PfSense uses port 443 by default for the web GUI remote access. Unfortunately this is a common port and sometimes it will conflict with something else on your network. You can change that port to anything you want (best to choose an uncommon port.)
Its pretty simple to do, you just need to do it in the right order else you might lose remote access to the GUI and then be locked out unless you can get on a machine in the local network.
- Setup the Firewall Rule (if you already have it working for port 443, you can copy or change that rule.)
- Change the port in pfSense settings.
That’s it.
Step 1 – Change the firewall rule:
Here’s the normal one you create for remote access. Either edit or copy that rule.
After that, you edit that firewall rule (or the copy you made)
You go down to the Destination section
Select Other
Input the port you want to use, make sure to NOT choose a popular one.

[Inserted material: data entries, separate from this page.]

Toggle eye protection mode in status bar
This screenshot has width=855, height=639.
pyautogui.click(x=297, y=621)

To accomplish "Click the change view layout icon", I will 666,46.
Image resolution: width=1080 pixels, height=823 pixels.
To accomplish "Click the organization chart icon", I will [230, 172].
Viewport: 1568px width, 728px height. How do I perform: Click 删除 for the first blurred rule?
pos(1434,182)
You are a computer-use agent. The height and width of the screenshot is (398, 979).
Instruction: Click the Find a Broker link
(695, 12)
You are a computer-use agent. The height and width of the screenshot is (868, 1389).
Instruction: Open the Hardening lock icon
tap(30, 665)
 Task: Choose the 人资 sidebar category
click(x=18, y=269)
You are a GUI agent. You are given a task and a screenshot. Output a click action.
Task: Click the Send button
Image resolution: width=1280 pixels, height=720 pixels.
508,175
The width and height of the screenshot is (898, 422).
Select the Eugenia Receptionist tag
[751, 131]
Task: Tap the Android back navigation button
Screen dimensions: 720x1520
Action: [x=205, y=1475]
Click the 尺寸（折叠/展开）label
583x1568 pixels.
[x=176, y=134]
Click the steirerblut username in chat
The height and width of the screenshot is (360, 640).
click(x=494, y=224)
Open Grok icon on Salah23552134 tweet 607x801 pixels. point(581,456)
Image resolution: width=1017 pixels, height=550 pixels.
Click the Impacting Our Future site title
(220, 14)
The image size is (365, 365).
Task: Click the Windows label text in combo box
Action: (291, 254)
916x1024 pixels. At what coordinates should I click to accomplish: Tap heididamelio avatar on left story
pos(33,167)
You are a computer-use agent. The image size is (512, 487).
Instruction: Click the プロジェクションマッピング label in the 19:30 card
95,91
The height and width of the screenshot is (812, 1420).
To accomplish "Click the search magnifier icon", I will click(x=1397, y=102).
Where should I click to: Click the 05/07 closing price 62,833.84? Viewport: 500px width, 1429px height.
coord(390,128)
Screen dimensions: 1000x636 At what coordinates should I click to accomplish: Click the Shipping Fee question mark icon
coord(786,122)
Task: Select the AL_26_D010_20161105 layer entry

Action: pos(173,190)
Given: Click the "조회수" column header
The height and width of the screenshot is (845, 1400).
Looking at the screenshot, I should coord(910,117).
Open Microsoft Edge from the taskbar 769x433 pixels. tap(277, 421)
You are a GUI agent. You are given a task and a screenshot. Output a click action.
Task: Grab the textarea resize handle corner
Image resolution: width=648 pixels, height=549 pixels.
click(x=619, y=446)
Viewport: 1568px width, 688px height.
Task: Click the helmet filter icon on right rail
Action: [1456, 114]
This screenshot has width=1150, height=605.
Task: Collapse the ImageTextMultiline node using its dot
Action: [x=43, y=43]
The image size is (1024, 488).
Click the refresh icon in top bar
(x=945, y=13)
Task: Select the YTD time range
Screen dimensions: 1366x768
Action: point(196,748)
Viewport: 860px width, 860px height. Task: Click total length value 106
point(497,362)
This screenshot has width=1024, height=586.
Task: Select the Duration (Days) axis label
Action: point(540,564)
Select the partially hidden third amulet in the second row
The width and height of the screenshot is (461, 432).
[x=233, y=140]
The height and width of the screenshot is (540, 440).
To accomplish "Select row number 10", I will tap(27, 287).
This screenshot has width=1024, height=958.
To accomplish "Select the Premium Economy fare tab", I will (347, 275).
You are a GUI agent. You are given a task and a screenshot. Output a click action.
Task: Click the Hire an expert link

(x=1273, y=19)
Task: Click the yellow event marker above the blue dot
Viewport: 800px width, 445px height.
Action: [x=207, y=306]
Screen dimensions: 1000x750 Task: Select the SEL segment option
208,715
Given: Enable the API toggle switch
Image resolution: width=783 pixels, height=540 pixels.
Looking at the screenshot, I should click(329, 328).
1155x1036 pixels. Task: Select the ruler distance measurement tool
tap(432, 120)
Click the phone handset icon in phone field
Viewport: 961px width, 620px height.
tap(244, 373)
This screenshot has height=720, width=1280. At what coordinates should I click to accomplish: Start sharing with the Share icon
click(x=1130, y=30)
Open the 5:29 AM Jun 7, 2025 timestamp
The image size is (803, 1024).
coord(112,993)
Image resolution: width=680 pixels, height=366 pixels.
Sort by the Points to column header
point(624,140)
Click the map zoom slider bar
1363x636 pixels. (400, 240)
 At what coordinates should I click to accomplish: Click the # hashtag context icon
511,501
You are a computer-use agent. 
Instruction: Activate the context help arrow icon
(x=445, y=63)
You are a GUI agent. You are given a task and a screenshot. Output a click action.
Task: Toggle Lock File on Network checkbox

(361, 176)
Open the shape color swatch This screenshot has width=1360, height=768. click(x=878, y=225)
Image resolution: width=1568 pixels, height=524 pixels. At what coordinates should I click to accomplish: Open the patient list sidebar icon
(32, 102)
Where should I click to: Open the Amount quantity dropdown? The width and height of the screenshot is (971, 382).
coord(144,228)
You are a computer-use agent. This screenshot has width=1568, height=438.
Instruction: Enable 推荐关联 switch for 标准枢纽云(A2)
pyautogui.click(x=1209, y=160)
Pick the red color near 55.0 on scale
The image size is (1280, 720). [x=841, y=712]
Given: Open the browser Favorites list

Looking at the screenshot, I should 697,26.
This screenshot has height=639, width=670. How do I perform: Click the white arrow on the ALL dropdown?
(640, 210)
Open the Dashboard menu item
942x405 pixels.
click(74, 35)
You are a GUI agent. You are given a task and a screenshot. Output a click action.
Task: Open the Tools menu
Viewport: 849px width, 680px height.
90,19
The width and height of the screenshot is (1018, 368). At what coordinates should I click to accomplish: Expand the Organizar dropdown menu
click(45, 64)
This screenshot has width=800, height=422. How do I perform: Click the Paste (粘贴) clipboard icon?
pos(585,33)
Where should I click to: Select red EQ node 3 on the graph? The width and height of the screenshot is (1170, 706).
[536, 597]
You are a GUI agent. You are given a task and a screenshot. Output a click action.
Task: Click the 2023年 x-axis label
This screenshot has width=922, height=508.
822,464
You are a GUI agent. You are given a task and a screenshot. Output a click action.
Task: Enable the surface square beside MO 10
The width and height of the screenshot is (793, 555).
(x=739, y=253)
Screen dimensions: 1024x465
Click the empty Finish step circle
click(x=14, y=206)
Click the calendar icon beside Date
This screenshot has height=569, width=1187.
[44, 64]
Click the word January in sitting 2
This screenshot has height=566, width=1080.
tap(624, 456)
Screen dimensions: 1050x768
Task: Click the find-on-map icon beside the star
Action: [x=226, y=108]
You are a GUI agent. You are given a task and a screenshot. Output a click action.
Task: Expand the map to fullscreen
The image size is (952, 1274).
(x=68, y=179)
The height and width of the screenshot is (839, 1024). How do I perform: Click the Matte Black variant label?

Save and Apply your new firewall settings.
Step 2
Now go directly to System > Advanced > Admin Access tab, change the TCP port option in the webConfigurator section. this TCP port needs to match what you put in the last step. In our example that was 45665.
Save that.
Now when you connect you type this HTTPS://IP:PORT
For example HTTPS://55.55.55.55:45665
You won’t be able to connect with the default port anymore.
TIP
If you accidentally lock yourself out, IE didn’t follow these steps in order, or didn’t type something in right. you can get on a computer on the local network. try using the LOCAL IP of the router with the new port OR with the default port (so you basically just use the local IP,) depending where you messed up. This should let you get back in to fix your mistake.
This would have been much more helpful if you wouldn’t have assumed that the user had already set up an external firewall rule for 443.
You mean just explain it as if there was no external port setup to start with?
I definitely did assume people would have the external access setup already when i did this, and your right not everyone would.